◆ **RECORDS SHOWN**:

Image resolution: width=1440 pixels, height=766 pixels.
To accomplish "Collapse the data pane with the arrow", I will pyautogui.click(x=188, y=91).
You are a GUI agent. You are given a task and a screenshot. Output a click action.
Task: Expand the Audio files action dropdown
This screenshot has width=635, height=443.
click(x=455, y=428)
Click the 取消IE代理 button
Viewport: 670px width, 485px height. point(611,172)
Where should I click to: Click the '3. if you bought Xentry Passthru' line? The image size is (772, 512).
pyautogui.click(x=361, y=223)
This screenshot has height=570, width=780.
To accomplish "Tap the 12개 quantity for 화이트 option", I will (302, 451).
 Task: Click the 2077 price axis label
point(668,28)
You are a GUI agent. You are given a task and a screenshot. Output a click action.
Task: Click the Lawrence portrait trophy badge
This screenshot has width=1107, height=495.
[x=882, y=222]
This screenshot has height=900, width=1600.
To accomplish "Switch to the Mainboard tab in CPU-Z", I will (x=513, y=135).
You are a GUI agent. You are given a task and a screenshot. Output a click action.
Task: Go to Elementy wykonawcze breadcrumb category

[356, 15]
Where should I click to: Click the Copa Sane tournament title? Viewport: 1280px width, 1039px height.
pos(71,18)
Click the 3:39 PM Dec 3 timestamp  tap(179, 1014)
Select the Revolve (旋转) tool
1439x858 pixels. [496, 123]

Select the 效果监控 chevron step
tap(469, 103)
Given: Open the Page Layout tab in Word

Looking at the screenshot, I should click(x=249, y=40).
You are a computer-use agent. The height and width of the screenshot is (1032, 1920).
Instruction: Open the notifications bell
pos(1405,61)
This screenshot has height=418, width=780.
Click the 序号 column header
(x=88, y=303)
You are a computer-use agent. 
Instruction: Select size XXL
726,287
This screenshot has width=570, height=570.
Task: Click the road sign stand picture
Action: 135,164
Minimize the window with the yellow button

◆ **PROBLEM TO WORK ON**: Tally the lines of the records that contain the word "accomplish" and state the total alone.

◆ **OUTPUT FOR THIS TASK**: 3